WHAT THE EXERCISE ASKS: Each record below is to be copied exactly; the pictures are to be omitted.

[SOURCE MATERIAL]

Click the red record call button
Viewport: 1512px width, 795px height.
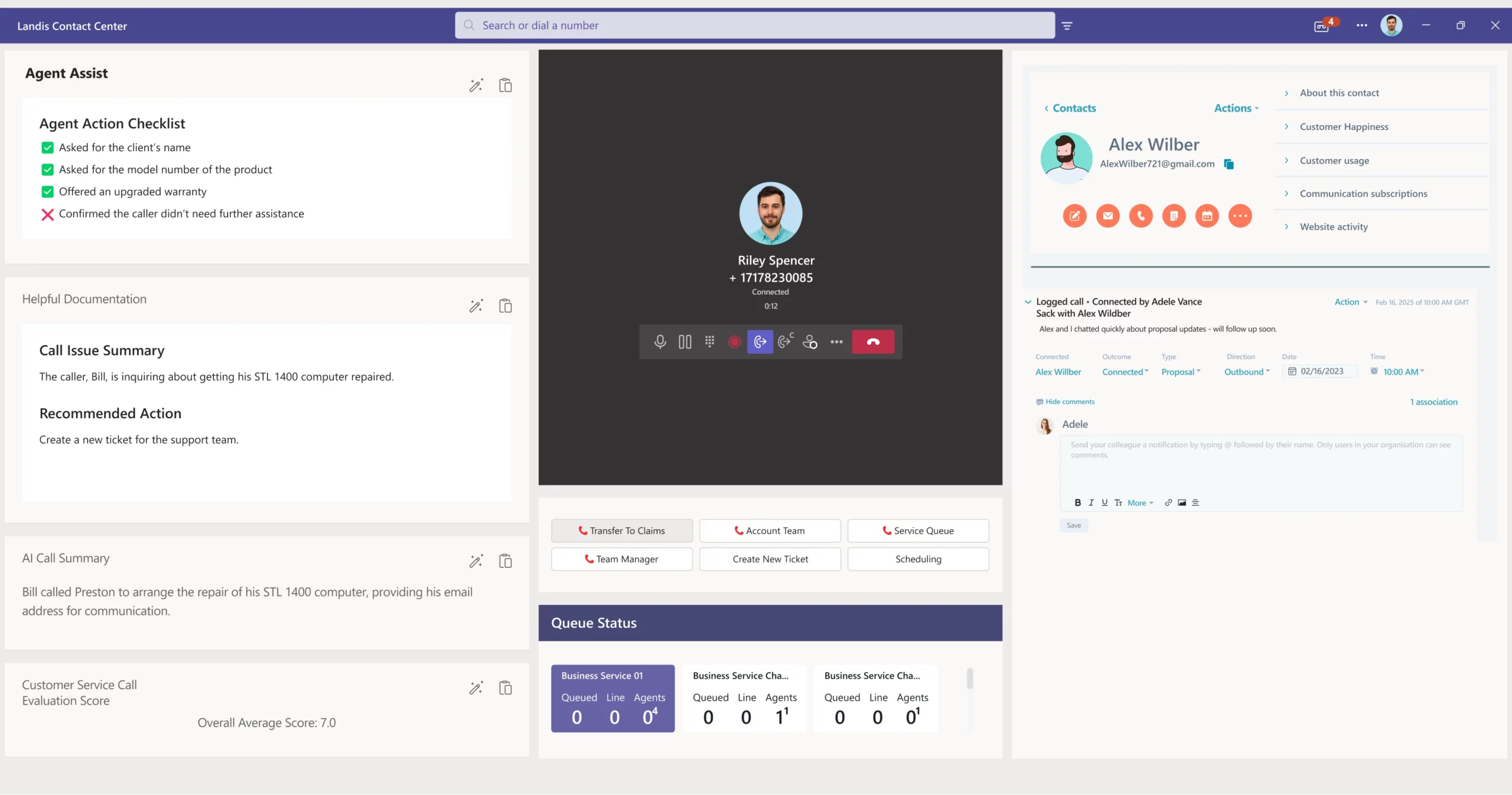coord(734,341)
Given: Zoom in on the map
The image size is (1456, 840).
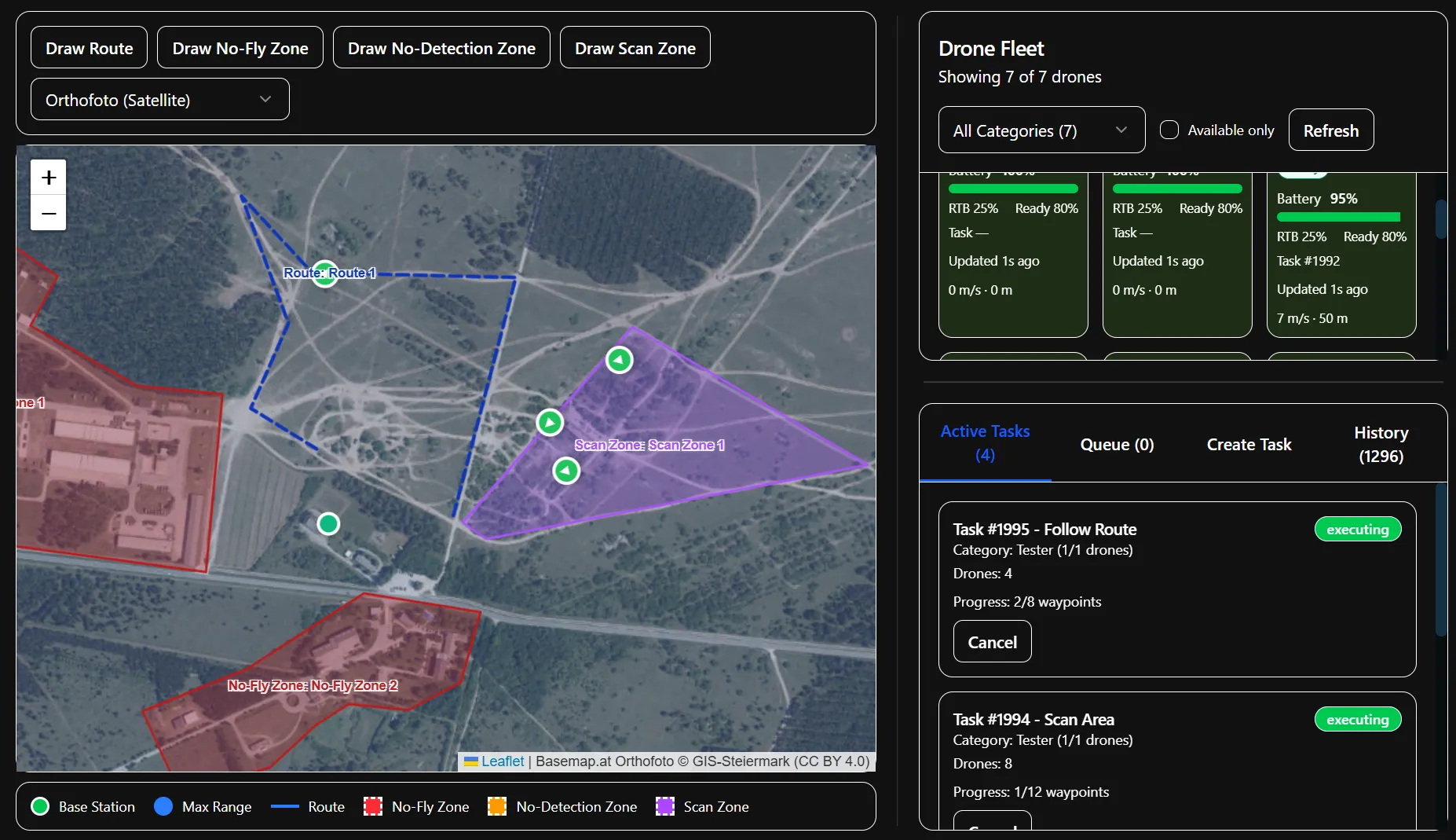Looking at the screenshot, I should (x=48, y=176).
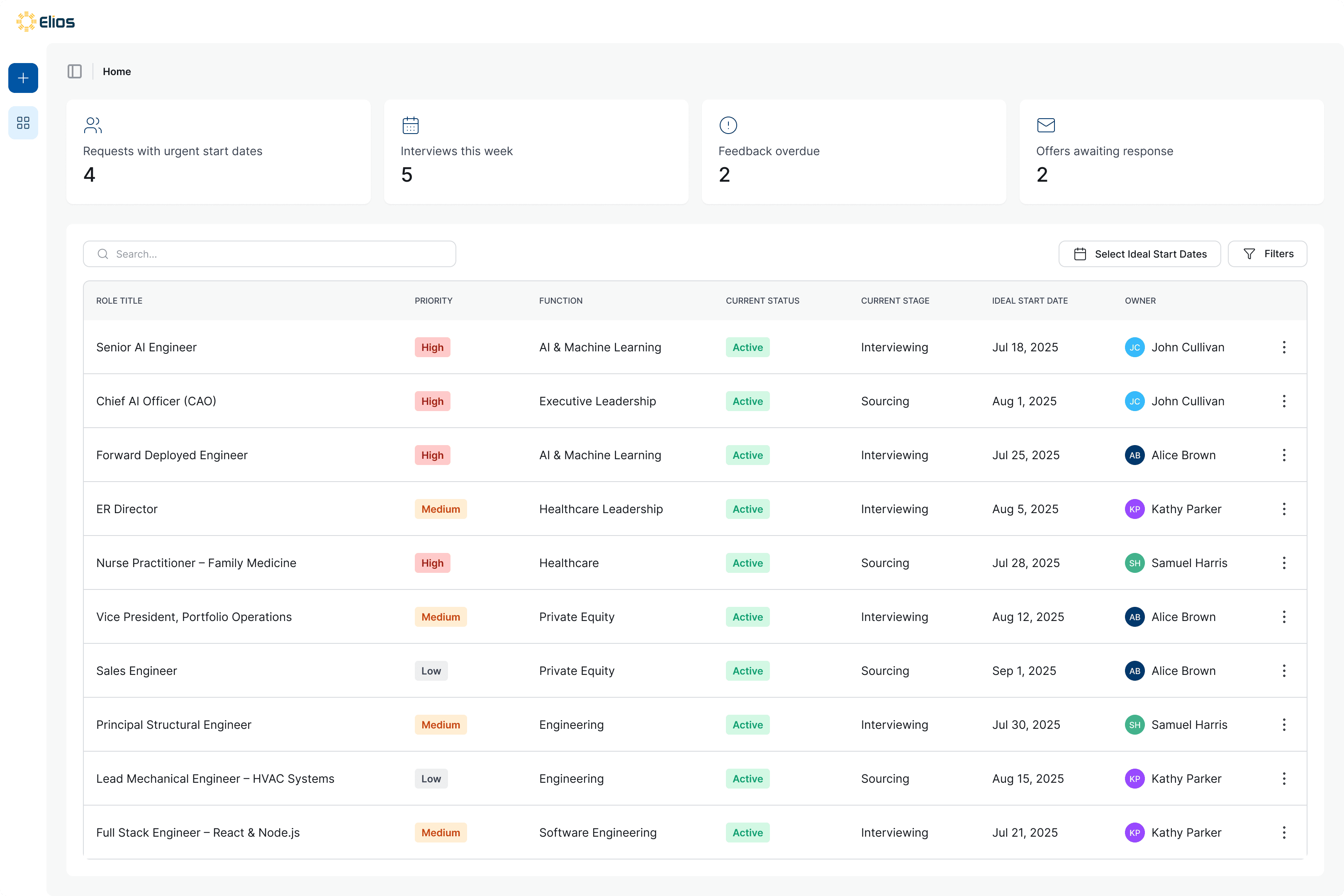Open the actions menu for Senior AI Engineer
Image resolution: width=1344 pixels, height=896 pixels.
[x=1284, y=347]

[/SOURCE MATERIAL]

WRITTEN SOLUTION:
Click the red record call button
Viewport: 1512px width, 795px height.
coord(734,341)
Given: Zoom in on the map
The image size is (1456, 840).
Looking at the screenshot, I should (x=48, y=176).
Open the actions menu for Senior AI Engineer
Image resolution: width=1344 pixels, height=896 pixels.
[x=1284, y=347]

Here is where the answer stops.